Get Over it – New Workforce “Rules”
Are we over it yet? Half of the workers in your organizations will be under 30 and by 2025, everyone under 25 will be a digital native. They grew up with all things tech. Innovation inside our companies will come from the digital natives. So, why are we hanging on to old structures and ways of thinking about work? Do we have leaders who just don't see this coming or chose to stick to models they grew up in?
It was great to see an LA Business Journal article last week about nontraditional work in LA. There is an astounding number of workers who are self employed and data shows it is one in five or upward of one million people in this county. They work in non-traditional jobs and are part of the underground cash economy. They rule and love the entrepreneurial life.
There is a concentration in entertainment and creative however, this trend is spilling over into other sectors. We are about 50% higher with number of self employed compared to other states in the country. We are on a "fast - forward" when it comes to contingent workers, says, Manuel Pastor, professor of sociology and American studies at USC.
Remember our story about the creative economy that Otis College of Art and Design created?

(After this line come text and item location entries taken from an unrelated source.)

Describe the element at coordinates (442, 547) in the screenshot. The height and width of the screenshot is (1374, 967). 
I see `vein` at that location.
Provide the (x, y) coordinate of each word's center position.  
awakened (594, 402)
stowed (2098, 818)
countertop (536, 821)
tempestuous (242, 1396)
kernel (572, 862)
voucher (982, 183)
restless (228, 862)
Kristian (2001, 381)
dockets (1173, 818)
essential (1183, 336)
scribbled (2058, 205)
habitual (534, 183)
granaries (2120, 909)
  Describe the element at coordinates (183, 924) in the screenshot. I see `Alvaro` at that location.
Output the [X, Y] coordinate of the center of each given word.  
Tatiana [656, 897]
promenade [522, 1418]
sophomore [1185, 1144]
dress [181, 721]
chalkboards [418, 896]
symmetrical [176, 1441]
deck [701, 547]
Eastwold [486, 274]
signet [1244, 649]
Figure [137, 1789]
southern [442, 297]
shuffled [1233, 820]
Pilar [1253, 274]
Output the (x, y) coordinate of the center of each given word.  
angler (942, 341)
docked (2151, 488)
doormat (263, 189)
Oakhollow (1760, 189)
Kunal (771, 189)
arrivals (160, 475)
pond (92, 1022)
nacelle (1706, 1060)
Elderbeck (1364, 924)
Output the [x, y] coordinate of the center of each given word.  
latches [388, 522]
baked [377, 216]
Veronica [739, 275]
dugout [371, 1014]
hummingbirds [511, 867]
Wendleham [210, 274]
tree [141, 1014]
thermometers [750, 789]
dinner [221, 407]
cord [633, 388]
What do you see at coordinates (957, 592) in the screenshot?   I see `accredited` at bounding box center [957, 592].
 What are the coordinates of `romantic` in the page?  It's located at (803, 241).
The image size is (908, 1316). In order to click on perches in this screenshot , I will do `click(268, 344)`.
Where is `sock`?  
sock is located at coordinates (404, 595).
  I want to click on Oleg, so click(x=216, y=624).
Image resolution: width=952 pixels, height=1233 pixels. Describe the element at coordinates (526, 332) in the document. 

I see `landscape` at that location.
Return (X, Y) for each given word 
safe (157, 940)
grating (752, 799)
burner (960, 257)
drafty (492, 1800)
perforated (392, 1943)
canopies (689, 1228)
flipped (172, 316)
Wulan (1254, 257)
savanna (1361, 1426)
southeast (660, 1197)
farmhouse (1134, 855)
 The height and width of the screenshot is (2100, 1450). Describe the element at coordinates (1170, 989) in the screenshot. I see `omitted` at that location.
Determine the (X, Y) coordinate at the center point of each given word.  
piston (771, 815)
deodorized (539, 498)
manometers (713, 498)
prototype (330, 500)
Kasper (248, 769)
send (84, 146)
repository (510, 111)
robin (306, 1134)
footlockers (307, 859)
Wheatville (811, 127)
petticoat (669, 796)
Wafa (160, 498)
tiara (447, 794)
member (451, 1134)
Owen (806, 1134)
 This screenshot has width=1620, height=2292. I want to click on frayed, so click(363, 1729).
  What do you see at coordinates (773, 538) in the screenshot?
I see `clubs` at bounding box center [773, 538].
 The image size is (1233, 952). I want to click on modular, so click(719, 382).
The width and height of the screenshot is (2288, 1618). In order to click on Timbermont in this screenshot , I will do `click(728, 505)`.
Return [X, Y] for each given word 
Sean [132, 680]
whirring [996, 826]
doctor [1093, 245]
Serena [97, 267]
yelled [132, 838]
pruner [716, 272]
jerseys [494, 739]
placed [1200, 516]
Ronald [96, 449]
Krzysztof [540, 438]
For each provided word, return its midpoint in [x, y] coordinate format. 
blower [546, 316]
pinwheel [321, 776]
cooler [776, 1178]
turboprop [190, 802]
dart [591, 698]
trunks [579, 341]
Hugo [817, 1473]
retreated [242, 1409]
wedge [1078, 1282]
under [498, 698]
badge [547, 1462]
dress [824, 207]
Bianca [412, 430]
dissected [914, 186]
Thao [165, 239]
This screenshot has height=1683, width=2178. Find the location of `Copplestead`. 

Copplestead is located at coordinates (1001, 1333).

Their 2015 report spoke about 166,000 non-employee arrangements and now we see that number increasing rapidly. The government agencies will eventually have to deal with this new reality. It is not going away anytime soon.
Great talent is all over this -they don't need the structures of legacy systems. They want to work in collaborative networks where skills matter. Our clients are willing to pay for the skills they need, however, they are still hanging on to old models. Now, we just need our Hiring Managers to get over it and think more about work, the plan to get things done, how to use technology and ensure that everyone understands the respected cultures in their network. I know that is not easy.
What are the skills that will allow us to let go of controls that used to work but don't now?
Empathy - what do you want for the future and ask your workers what they value.
Anticipate Future - get the big picture and translate that into quarterly deliverables and ideal resources with options.
Match Maker - willing to look at the match up of resource and need in a variety of scenarios and factor in the cost of speedy or slow solution.
Piloting ideas - be okay with trying out an idea or new work arrangement. Tell others you are testing out feasibility and criteria for success.
Let's open up the conversations so that we can get over it and move forward.